Single by Panic! at the Disco

from the album Death of a Bachelor
- Released: December 9, 2015
- Recorded: 2015
- Genre: EDM; jazz; soul; synth-pop;
- Length: 3:23
- Label: Fueled by Ramen; DCD2;
- Songwriters: Brendon Urie; Lauren Pritchard; Jake Sinclair;
- Producer: Jake Sinclair

Panic! at the Disco singles chronology
| "Emperor's New Clothes" (2015) | "Death of a Bachelor" (2015) | "Say Amen (Saturday Night)" (2018) |

Music video
- "Death of a Bachelor" on YouTube

= Death of a Bachelor (song) =

"Death of a Bachelor" is a song by American solo project Panic! at the Disco from the solo project's fifth studio album of the same name. The song premiered during an Apple Music broadcast hosted by Pete Wentz on September 1, 2015. A music video for the song was uploaded to Fueled by Ramen's YouTube channel on December 24, 2015. It was later sent to alternative, hot adult contemporary and pop radio as the album's fourth and final single.

==Background==
The introduction features a sample of "Gettin' It In" by Jadakiss. Vocalist Brendon Urie stated, "Frank Sinatra turns 100 this year. I attach his music to so many memories: Opening presents on Christmas day, my grandparents teaching the rest of the family to swing dance, watching Who Framed Roger Rabbit with my siblings (Sinatra makes a cameo in the form of a cartoon sword singing 'Witchcraft'). His music has been a major player in the soundtrack of my life. So it's only right that I return the favor and/or pay it forward. I wrote a new album this year and even in the few songs that don't sound remotely similar to any of his music I still felt his influence in the writing and the need to relate so personally to each song. 'Death Of A Bachelor' is very important to me. It expresses the bittersweet (but mostly sweet) end of an era. A look back at a part of my life now deceased. An 'It's A Wonderful Life'-esque look into a possibly different future. But mostly an appreciation for the present." The song's sound has been described as "Sinatra-gone-EDM", "jazz/soul", and synth-pop.

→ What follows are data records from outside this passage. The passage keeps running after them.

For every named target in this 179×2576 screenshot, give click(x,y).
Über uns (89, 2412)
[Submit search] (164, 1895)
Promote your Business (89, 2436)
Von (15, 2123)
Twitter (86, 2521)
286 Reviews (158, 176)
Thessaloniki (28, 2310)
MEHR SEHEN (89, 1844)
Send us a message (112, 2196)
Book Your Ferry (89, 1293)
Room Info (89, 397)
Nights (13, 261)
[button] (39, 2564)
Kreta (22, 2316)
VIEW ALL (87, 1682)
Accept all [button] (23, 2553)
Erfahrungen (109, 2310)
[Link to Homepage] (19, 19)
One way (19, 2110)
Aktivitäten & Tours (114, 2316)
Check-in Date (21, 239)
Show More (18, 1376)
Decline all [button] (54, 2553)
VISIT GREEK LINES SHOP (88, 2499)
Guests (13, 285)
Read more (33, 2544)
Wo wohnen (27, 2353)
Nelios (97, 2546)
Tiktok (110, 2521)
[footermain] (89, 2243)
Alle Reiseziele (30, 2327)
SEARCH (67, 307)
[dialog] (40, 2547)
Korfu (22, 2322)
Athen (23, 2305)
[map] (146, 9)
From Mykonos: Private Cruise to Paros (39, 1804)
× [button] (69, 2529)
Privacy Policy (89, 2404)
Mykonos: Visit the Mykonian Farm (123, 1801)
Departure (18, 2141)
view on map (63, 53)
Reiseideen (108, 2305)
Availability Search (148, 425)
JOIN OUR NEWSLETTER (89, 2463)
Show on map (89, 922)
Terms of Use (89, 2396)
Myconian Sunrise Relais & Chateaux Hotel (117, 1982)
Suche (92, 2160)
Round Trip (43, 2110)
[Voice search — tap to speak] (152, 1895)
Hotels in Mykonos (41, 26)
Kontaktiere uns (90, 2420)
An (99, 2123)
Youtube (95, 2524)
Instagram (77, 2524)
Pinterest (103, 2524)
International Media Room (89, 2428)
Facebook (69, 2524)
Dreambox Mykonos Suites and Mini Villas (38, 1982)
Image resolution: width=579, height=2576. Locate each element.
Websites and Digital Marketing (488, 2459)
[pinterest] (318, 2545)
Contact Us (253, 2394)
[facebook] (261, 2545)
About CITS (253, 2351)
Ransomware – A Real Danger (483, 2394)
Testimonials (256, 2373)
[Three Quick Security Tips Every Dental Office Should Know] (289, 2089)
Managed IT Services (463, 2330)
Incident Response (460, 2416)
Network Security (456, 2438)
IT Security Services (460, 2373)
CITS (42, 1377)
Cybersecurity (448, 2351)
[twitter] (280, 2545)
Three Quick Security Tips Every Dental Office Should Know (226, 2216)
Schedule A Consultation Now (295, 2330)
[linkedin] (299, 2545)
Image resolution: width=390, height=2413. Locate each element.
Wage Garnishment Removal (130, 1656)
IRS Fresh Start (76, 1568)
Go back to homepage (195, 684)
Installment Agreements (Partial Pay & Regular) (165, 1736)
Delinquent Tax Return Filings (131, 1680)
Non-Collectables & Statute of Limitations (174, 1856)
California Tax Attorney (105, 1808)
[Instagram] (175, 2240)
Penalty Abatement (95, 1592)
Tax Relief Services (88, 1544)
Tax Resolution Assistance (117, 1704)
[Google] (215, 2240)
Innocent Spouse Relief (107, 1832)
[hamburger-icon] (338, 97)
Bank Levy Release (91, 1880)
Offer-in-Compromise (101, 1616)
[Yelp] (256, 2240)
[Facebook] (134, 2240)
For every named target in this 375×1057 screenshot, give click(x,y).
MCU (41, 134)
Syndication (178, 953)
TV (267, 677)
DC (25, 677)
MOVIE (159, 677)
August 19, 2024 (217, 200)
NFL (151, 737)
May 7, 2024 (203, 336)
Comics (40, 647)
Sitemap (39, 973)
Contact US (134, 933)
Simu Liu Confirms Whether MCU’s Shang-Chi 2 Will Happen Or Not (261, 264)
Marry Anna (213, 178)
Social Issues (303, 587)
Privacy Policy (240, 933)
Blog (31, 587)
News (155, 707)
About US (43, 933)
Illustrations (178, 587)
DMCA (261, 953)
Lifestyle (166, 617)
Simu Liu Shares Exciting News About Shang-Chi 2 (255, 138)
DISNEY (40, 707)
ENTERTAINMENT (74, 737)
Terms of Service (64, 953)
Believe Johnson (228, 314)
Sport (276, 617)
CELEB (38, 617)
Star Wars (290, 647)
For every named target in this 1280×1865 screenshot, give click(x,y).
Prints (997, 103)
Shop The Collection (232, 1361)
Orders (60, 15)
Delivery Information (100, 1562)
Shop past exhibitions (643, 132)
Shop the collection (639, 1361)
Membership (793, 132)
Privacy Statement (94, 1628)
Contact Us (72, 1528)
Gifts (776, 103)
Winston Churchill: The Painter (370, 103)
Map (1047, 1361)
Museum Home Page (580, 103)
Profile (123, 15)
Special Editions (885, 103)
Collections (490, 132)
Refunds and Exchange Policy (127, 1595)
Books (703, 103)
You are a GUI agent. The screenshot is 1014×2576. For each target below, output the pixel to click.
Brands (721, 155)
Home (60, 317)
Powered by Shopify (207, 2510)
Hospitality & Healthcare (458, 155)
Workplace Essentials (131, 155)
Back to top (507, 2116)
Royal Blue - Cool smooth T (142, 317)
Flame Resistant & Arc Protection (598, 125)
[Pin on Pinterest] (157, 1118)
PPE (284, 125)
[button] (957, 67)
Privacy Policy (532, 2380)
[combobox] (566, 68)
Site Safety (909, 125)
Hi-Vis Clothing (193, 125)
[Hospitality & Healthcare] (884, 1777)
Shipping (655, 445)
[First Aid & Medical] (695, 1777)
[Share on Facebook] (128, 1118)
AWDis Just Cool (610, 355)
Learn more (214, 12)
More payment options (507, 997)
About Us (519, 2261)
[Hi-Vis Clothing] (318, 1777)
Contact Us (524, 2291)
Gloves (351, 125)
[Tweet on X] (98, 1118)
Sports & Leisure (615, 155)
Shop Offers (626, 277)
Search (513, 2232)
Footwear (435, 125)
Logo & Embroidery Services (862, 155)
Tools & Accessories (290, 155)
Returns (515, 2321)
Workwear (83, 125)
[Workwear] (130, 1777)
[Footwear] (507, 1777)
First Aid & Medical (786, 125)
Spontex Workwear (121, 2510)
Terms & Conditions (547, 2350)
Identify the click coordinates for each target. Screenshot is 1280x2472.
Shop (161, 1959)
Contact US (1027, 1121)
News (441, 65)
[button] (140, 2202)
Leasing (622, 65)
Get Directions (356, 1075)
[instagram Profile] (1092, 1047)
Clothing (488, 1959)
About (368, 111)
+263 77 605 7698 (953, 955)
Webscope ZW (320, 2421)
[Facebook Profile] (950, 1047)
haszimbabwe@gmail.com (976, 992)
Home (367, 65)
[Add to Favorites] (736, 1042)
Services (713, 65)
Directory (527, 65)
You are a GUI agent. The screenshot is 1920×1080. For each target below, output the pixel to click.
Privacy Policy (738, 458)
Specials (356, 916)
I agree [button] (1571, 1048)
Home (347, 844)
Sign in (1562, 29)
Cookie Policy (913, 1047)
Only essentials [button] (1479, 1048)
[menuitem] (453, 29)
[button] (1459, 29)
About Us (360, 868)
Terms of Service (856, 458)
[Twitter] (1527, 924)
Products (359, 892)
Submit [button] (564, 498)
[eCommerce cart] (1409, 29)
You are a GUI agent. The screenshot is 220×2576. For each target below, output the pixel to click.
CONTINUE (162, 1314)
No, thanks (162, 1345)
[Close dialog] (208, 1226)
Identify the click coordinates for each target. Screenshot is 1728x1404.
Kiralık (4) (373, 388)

Urie also stated in an interview with Upset magazine that he feels that the song is "very jazzy, very Sinatra esque.. but then put it with this beat that sounds like Beyoncé's 'Drunk in Love'".

==Music video==
A music video for the track was released on December 24, 2015. As of December 2022, the music video has surpassed 164 million views.

==Promotion==
Brendon Urie performed the song on Good Morning America on October 20, 2016, along with "LA Devotee," and on The Ellen DeGeneres Show on February 9, 2017.

==Charts==

===Weekly charts===

| Chart (2016) | Peak position |
|---|---|
| US Billboard Hot 100 | 92 |
| US Hot Rock & Alternative Songs (Billboard) | 11 |

===Year-end charts===

| Chart (2016) | Position |
|---|---|
| US Hot Rock Songs (Billboard) | 31 |

== Certifications ==

| Region | Certification | Certified units/sales |
| Canada (Music Canada) | Platinum | 80,000^{‡} |
| New Zealand (RMNZ) | Platinum | 30,000^{‡} |
| United Kingdom (BPI) | Gold | 400,000^{‡} |
| United States (RIAA) | 3× Platinum | 3,000,000^{‡} |
^{‡} Sales+streaming figures based on certification alone.